● WORK INSTRUCTIONS: Return exactly, please, the line that contains "You are a GUI" and every line after it through the end of the material that follows, leaving pictures aside.

________________________

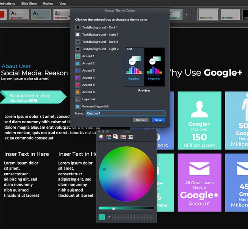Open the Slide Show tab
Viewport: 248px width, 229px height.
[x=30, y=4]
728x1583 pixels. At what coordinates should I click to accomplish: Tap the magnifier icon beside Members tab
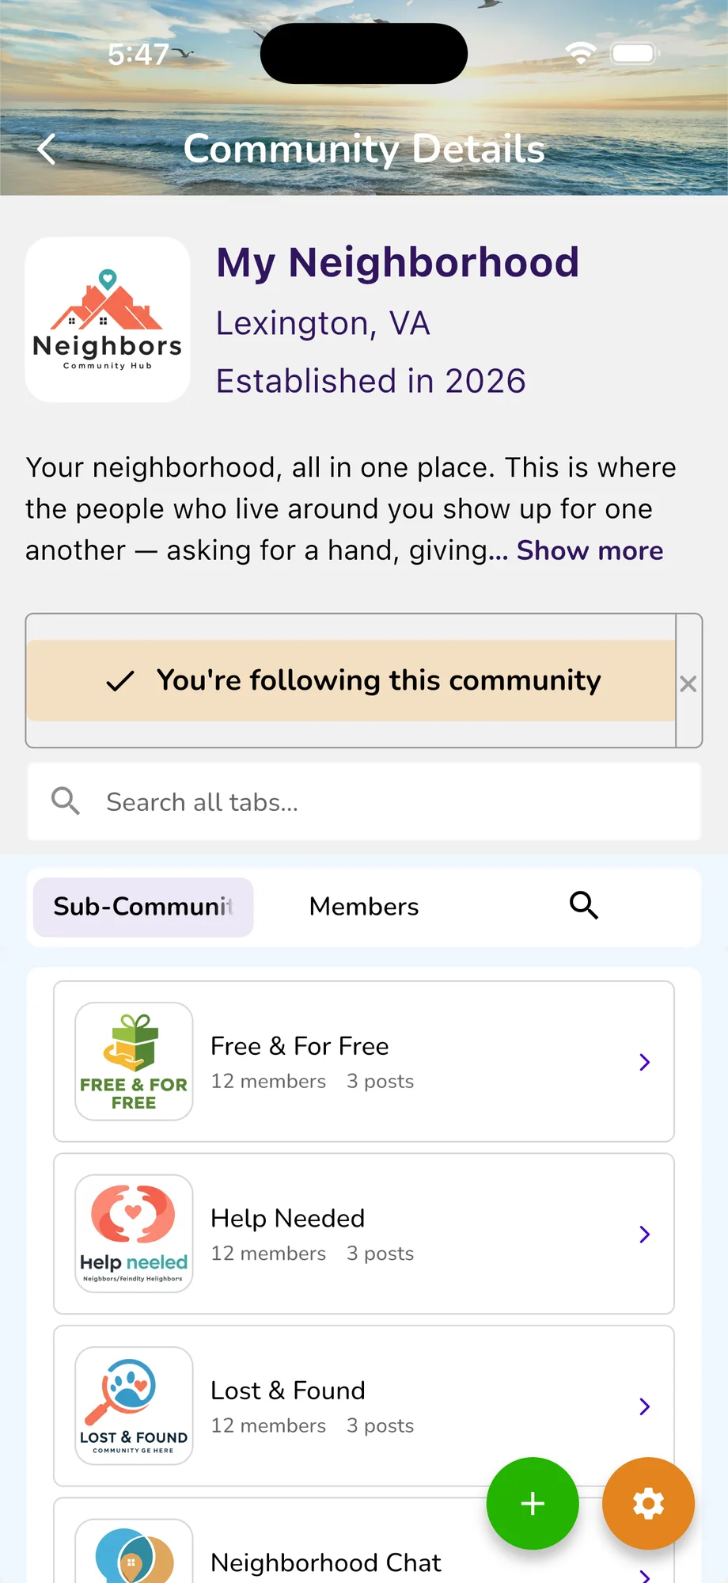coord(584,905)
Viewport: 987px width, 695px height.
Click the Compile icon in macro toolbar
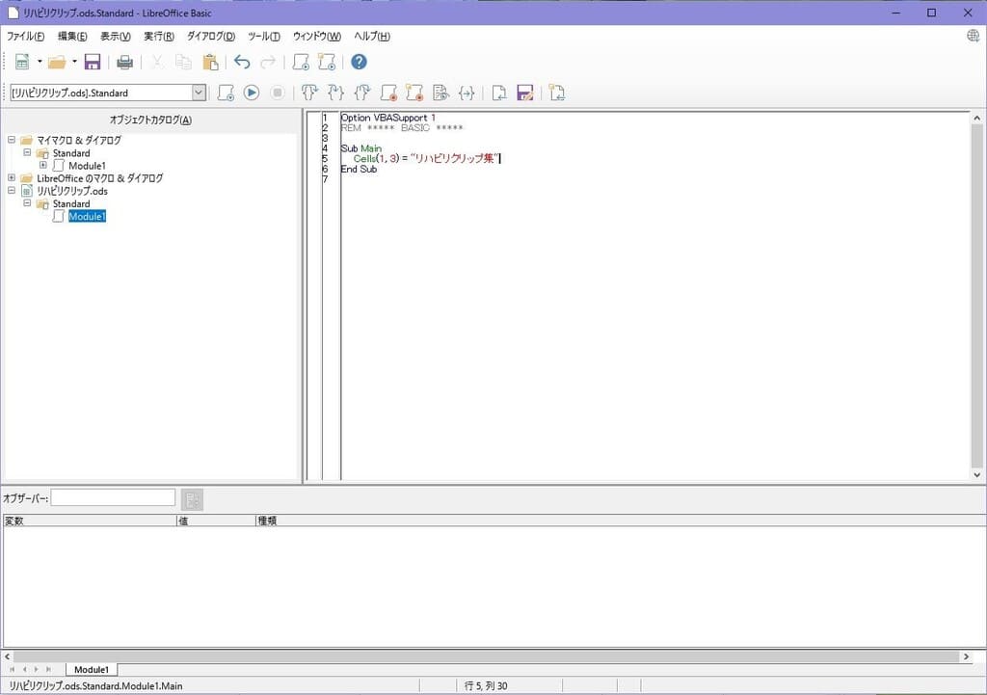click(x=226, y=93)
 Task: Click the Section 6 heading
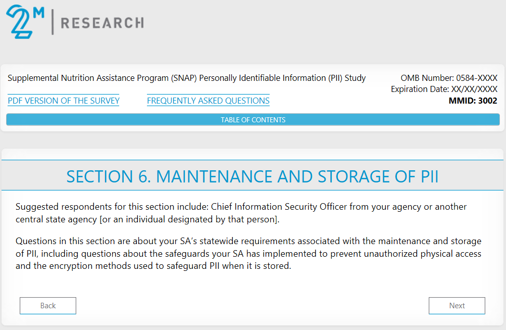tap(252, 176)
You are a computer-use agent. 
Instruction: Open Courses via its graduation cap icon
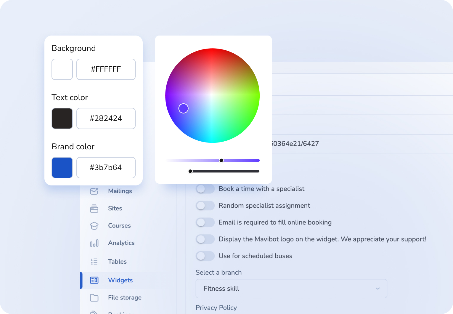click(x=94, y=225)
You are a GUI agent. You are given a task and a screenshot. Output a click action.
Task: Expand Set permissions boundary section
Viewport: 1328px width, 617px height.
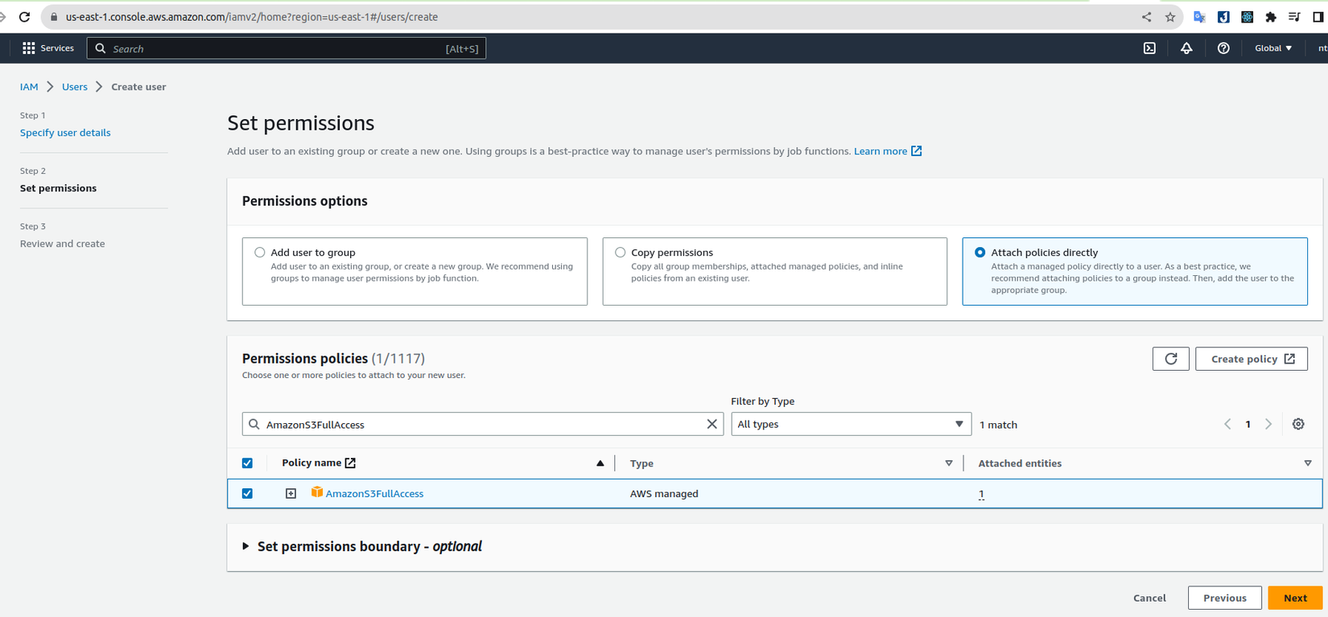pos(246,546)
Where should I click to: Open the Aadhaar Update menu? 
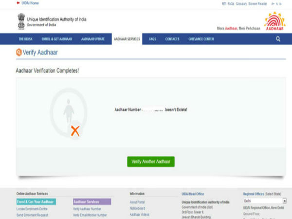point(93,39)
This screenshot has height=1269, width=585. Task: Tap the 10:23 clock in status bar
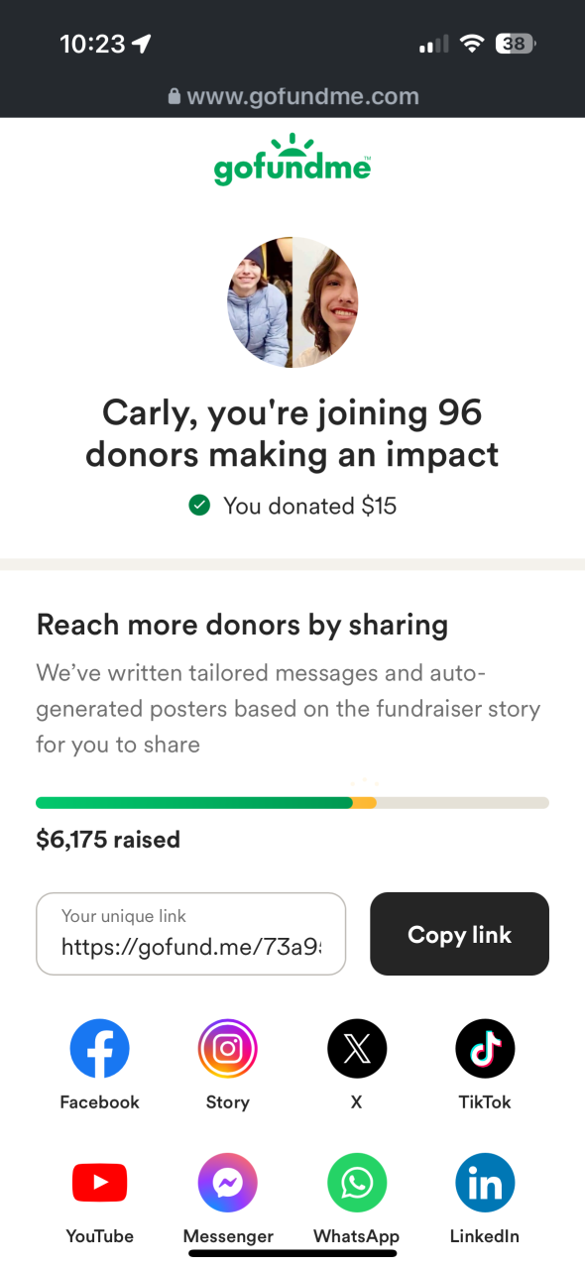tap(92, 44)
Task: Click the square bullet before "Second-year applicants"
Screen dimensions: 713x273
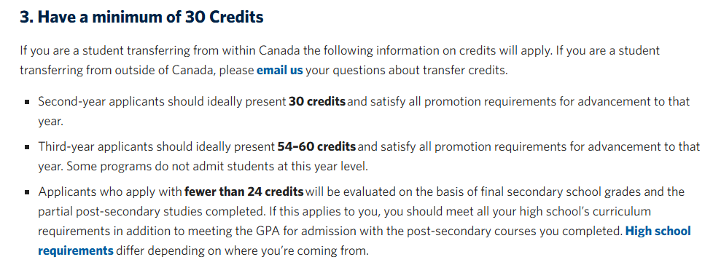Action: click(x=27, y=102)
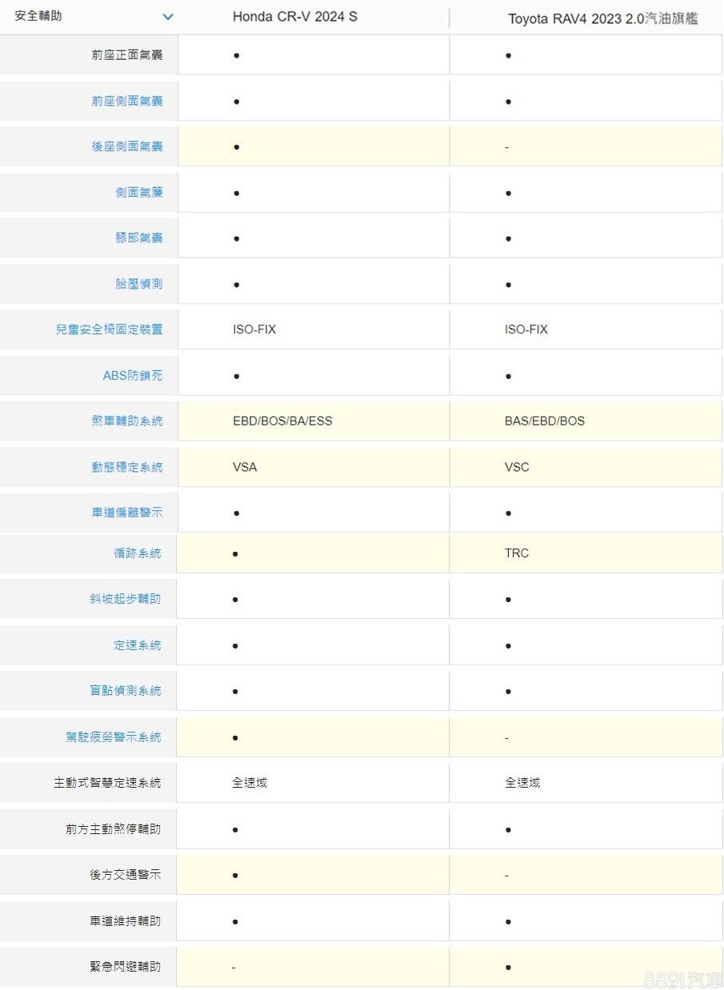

________________________

● ANSWER TO THIS EXERCISE:
You are a GUI agent. You are given a task and a screenshot. Output a click action.
Task: Expand Set permissions boundary section
Viewport: 1328px width, 617px height.
pos(246,546)
Where should I click to: Open the Aadhaar Update menu? 
point(93,39)
This screenshot has height=1269, width=585. Task: Tap the 10:23 clock in status bar
tap(92, 44)
Task: Click the square bullet before "Second-year applicants"
Screen dimensions: 713x273
Action: click(x=27, y=102)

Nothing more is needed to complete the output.